Не могу не признаться, сильно скучал я по бывшей своей хозяйке, да и что может быть дурного в дружбе? Несколько лет уже минуло, как я ее ни разу не видел, и все же не было дня, чтобы не думал о ней и не повторял про себя какое-нибудь ее присловье, не вспоминал ее обычаи и привычки и не посочувствовал ей в ее горе. Несчастный пан Аполин! И все-таки он попался им в руки! Где он теперь лежит? Но много светлых дней в его жизни было, а тут помереть такой смертью пришлось, да еще когда его великое счастье ожидало!
За это время ничего нового у нас не произошло. И во всем мире как будто ничего не менялось — по крайней мере к нам в горы не доходило вестей о каких-либо достойных внимания событиях. И все-таки кое-что следовало бы упомянуть. Стали люди поговаривать: «Опять гномы — хранители кладов за старую свою работу принялись». То у себя дома, то в саду, там и сям некоторые из деревенских деньги находили: деньги эти были не старого образца, что позволяло бы думать о кладе, но такие, которые тогда в ходу были. Не придавал я никакого значения толкам. Думалось мне, эти люди сами припрятали деньги от детей или от кого-либо из своих домашних, кому не полагалось знать, сколько их у хозяев, а потом забывали, куда положили или не сумели отыскать. Такие случаи были нередки в деревне. Когда же в конце концов деньги попадались на глаза, находку приписывали проделкам гномов и считали, что это подарок с того света.

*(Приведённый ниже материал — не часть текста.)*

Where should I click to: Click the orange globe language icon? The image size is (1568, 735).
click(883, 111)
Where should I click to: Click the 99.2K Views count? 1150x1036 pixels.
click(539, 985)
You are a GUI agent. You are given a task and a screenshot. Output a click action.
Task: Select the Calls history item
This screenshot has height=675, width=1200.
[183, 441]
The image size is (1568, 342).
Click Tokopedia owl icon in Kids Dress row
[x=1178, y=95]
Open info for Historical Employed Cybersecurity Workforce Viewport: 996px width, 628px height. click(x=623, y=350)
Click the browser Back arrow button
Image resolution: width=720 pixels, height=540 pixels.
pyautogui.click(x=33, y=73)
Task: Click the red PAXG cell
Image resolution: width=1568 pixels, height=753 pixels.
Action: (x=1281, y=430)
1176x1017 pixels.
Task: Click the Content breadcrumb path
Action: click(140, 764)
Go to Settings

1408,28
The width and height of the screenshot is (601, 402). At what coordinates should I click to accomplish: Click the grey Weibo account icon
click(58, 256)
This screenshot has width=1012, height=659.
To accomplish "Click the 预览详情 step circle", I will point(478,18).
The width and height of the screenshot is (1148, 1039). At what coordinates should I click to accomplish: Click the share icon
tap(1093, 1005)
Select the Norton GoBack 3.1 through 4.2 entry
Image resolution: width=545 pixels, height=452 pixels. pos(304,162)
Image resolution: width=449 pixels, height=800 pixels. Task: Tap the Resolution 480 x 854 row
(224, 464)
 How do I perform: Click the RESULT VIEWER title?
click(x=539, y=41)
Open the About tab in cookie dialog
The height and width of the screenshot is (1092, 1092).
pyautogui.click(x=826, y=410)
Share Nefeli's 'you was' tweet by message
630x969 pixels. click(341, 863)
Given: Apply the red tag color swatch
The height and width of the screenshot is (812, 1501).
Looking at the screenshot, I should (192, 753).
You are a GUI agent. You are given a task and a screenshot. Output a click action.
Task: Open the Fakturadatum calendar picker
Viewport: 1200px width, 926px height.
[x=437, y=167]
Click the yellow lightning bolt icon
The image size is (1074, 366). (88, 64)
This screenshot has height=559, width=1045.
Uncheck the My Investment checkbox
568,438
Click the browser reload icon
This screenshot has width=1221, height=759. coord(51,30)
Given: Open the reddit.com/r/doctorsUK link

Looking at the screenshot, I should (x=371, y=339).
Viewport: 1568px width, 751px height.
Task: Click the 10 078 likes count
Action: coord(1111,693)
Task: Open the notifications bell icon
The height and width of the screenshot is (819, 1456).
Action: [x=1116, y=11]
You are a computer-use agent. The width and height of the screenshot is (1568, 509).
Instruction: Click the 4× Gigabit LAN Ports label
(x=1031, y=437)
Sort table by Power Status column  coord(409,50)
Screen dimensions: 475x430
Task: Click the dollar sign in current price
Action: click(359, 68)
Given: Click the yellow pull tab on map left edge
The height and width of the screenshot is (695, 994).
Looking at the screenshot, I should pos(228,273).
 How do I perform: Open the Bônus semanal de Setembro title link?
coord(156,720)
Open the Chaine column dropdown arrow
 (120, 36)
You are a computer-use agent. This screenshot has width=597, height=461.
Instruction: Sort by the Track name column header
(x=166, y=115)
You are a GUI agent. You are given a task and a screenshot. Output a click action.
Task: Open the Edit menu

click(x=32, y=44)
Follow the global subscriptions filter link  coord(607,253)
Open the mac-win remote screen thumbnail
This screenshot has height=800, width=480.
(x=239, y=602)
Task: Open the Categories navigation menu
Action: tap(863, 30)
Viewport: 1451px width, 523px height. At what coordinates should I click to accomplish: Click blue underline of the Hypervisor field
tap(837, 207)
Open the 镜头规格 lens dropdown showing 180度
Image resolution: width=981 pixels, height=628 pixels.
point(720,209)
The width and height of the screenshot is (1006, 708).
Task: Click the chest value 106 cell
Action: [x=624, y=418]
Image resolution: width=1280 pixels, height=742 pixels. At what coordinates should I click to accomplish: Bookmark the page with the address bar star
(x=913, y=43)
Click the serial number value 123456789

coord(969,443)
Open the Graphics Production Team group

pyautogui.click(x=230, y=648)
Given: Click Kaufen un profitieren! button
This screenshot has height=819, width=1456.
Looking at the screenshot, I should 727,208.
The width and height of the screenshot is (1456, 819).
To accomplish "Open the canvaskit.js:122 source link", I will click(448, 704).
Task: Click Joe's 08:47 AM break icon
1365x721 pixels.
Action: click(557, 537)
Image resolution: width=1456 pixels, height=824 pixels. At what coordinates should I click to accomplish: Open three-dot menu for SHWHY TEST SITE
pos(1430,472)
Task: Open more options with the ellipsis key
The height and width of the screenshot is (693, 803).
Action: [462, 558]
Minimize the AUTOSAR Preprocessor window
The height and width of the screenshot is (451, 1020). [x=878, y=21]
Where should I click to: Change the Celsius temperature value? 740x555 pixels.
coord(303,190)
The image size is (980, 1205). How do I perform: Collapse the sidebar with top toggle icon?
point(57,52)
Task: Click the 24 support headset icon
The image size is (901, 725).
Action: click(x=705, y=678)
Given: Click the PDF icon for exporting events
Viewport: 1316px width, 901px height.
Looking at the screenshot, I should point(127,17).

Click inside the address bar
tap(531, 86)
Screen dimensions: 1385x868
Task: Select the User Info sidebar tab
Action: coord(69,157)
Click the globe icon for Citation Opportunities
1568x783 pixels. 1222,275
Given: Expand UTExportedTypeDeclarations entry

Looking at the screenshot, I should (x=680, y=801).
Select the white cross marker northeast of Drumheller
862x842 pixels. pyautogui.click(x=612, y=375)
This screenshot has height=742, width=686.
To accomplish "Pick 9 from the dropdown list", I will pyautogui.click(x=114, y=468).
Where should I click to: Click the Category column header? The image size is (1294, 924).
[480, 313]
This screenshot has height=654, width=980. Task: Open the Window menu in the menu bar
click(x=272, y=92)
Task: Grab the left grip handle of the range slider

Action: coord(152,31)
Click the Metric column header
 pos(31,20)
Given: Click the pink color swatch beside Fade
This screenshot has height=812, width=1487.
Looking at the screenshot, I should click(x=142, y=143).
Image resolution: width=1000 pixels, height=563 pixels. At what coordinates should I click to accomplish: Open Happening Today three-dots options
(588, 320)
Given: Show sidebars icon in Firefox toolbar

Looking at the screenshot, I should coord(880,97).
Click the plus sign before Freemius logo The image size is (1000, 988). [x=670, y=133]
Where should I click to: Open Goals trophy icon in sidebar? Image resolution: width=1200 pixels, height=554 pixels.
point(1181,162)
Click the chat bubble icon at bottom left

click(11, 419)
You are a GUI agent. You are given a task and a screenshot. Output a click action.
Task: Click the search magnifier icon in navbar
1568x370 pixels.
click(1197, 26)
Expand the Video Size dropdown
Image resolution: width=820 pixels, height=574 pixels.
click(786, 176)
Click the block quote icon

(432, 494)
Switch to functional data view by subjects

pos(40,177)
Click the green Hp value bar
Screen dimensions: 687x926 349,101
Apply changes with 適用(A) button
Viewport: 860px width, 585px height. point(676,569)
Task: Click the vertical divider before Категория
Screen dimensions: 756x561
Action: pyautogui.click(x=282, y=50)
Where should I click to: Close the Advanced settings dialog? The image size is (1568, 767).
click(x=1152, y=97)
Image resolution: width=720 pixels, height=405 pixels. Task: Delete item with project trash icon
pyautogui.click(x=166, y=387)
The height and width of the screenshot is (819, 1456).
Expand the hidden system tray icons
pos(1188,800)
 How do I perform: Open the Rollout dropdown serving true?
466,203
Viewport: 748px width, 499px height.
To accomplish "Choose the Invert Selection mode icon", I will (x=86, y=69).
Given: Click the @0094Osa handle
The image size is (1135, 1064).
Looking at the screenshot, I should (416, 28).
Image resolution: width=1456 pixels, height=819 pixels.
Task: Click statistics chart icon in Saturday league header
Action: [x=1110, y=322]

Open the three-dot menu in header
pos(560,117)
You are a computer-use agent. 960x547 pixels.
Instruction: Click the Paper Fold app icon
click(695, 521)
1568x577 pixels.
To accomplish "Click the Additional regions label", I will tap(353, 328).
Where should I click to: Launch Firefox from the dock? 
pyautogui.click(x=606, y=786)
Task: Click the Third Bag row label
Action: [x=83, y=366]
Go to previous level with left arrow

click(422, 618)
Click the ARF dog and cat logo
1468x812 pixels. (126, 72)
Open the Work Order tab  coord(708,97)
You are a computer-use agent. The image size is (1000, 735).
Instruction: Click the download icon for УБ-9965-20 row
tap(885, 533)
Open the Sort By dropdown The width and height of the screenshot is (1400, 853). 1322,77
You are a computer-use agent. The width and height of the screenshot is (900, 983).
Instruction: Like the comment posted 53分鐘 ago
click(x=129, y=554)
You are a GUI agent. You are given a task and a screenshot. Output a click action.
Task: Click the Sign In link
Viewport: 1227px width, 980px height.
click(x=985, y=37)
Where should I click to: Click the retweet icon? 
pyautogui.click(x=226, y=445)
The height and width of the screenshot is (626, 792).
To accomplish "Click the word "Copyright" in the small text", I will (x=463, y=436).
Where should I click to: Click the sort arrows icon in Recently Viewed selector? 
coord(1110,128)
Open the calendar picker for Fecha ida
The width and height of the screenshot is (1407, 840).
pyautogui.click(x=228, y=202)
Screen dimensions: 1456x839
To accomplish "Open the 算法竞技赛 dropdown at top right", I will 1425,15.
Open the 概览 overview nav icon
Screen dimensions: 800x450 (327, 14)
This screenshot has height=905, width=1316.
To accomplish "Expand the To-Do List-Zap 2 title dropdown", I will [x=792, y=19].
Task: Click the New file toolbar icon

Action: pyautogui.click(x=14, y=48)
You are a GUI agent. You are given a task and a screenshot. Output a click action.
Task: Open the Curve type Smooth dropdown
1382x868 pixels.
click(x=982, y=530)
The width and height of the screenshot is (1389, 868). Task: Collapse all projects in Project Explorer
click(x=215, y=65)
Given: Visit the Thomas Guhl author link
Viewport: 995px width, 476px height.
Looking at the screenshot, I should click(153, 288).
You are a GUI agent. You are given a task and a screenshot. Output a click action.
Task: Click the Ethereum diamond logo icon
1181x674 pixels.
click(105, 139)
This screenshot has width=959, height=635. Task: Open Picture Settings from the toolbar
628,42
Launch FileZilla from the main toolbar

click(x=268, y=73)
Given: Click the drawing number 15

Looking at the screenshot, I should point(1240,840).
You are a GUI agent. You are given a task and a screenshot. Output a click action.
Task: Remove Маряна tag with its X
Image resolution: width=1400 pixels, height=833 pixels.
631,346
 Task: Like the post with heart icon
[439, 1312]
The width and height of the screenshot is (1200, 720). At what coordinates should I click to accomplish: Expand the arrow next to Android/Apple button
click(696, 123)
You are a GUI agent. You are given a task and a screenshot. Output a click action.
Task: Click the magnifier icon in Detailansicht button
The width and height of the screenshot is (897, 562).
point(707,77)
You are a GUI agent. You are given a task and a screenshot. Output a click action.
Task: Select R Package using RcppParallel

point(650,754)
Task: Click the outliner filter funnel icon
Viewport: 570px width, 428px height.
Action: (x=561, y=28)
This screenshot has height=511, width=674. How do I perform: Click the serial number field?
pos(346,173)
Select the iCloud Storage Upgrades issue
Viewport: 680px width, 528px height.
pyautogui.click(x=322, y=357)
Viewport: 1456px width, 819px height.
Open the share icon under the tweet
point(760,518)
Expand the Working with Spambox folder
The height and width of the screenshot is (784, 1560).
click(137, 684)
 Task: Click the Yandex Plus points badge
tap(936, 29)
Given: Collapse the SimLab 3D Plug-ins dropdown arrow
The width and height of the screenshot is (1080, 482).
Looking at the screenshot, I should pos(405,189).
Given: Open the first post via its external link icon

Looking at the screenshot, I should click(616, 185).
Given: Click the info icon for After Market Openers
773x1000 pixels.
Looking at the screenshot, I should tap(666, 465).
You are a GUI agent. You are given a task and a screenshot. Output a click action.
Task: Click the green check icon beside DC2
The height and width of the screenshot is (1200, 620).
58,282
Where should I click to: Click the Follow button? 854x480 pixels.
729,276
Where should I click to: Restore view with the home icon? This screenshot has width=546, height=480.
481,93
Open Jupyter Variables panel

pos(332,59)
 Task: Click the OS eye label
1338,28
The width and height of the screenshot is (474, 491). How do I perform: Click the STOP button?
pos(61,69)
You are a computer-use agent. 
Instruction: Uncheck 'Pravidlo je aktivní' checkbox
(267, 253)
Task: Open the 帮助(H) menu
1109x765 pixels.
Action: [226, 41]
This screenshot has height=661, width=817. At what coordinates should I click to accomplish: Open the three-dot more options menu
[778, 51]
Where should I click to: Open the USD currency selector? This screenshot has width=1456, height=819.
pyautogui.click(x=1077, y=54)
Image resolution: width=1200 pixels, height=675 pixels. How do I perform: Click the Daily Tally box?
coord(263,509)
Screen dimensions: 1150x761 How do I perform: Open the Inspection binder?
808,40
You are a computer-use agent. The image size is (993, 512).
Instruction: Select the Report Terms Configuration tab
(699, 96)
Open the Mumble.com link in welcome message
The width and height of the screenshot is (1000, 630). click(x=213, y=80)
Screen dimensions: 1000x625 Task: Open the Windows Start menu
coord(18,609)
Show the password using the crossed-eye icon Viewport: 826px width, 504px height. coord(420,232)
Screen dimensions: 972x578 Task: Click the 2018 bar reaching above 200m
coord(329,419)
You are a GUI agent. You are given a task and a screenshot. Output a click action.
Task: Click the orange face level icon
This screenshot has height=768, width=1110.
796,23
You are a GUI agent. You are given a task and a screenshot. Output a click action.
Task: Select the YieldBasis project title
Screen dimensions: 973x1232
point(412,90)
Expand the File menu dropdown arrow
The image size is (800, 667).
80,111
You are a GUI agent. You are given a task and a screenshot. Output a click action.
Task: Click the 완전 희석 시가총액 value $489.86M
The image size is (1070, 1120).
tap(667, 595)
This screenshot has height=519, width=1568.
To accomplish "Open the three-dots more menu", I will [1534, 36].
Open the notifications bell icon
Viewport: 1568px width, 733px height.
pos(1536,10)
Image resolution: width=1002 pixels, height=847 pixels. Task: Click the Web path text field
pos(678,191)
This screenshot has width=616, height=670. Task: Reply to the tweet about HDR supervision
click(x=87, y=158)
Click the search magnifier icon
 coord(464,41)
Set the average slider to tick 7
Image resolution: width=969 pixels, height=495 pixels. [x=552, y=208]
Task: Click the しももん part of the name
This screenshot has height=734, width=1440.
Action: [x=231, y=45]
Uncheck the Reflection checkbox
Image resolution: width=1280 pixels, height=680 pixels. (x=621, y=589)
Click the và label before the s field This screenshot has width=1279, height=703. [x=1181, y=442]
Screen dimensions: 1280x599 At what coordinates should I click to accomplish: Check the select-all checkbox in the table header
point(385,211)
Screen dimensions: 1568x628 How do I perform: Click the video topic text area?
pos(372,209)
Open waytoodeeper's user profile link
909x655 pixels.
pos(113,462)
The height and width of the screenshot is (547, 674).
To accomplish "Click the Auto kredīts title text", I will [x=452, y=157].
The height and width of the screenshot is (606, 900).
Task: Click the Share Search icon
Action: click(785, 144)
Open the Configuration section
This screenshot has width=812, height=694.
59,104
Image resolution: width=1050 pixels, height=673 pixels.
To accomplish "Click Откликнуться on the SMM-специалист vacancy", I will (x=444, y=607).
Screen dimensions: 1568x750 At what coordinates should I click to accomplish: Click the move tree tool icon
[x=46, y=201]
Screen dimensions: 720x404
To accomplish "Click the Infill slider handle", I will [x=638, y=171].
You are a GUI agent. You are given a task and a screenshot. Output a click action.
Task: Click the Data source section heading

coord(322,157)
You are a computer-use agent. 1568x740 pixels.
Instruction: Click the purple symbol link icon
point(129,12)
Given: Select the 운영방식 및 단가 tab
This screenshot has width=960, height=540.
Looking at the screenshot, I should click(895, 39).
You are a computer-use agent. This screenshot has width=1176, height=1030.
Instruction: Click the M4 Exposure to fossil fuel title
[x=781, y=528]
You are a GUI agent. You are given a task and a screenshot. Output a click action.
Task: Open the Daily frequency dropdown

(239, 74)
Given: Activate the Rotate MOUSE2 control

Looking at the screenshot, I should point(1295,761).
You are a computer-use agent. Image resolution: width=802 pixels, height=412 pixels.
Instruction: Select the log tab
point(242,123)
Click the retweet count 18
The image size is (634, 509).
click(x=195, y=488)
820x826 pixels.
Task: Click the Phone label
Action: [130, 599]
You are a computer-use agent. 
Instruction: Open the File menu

Вот уже семь лет исполнилось, как погиб пан Аполин, и почти шесть лет тому назад переступил я в последний раз порог дома Квапилов. Вдруг однажды вечером прибегают ко мне оттуда служанки: хозяйка просит зайти к ней ненадолго. Пока я переодевался в лучшее свое платье, они рассказали моей жене, что хозяйка их давно болеет. По всему видно, недолго осталось ей жить на белом свете: никакой пищи в рот не берет, ходит и ходит все ночи напролет по своей горнице. Вот уже больше месяца она никому из домашних слова не сказала, и если ей что-нибудь надо, указывает перстом.
Со странным чувством входил я в дом, который когда-то считал родным для себя, но прошло всего несколько лет и я был здесь чужим человеком, хоть и не знал, за что меня изгнали и почему запретили сюда ходить. В людской задержаться не пришлось, сказали, что хозяйка у себя наверху и уже дважды справлялась обо мне. Зачем я ей так спешно понадобился? Ведь я был уверен — она уже совсем обо мне забыла.
Она сидела на постели в свадебном наряде своем, только повязки золотой не было на волосах, и они свободно падали ей на плечи. Местами в них уже просвечивала седина. А ее вид меня просто в ужас привел: нет, даже не мертвец был передо мной, а лишь тень мертвеца.
Кивком головы приказала она мне сесть на стул, стоявший напротив ее постели, и погасила каганец.
— В темноте лучше разговаривать, — сказала она.
Да, так было лучше. По крайней мере она не видела, что со мной делается. А у меня слезы выступили на глазах, я готов был зарыдать. Боже мой! Куда подевались ее красота, ее сила, ее свежесть?!
Вспомнилась мне та минута, когда я к первый раз внимательно посмотрел на нее и был ее красотой напуган. Случилось это здесь, во дворе, — она взяла у меня из руки бич, пытаясь хлопнуть им так же, как я, и при этом еще отчитала меня за то, что стыжусь ее, хоть мы могли бы братом и сестрой быть…
Нам и не требовалось никакого освещения: в одно окно ярко светил месяц, а в другое, с противоположной стороны, были видны горы. Они тоже светились под лунным светом.
— Вот я и умираю, Бартоломей! — сказала она. В ее голосе звучала такая же радость, как в тот раз ночью под черешней, после первой встречи с паном Аполином.
— Зачем торопиться, еще успеете, — отвечал я, но холодом на меня пахнуло. По всему было видно, что она правду говорит!
— Неужто ты хочешь, чтобы я еще дольше жила? — резко возразила она мне, как это было прежде во время наших споров. Несмотря на всю свою слабость, она казалась оживленной. — Сколько раз за все эти годы я дядю-птицелова вспоминала!.. Как был он прав, как был прав, когда говорил, что надо мне остерегаться людей, ничего доброго не ждет меня среди них.
Тяжко задумалась она при этих словах: и вправду, было ей из-за чего на жизнь жаловаться!
— Ты был мне настоящим, верным другом, — продолжала она потом. — С самой первой минуты, как мы с тобой познакомились, ты мне только добро делал; скажи, согласен ли ты мою последнюю просьбу, самое заветное мое желание выполнить? Послужишь ли мне в последний раз?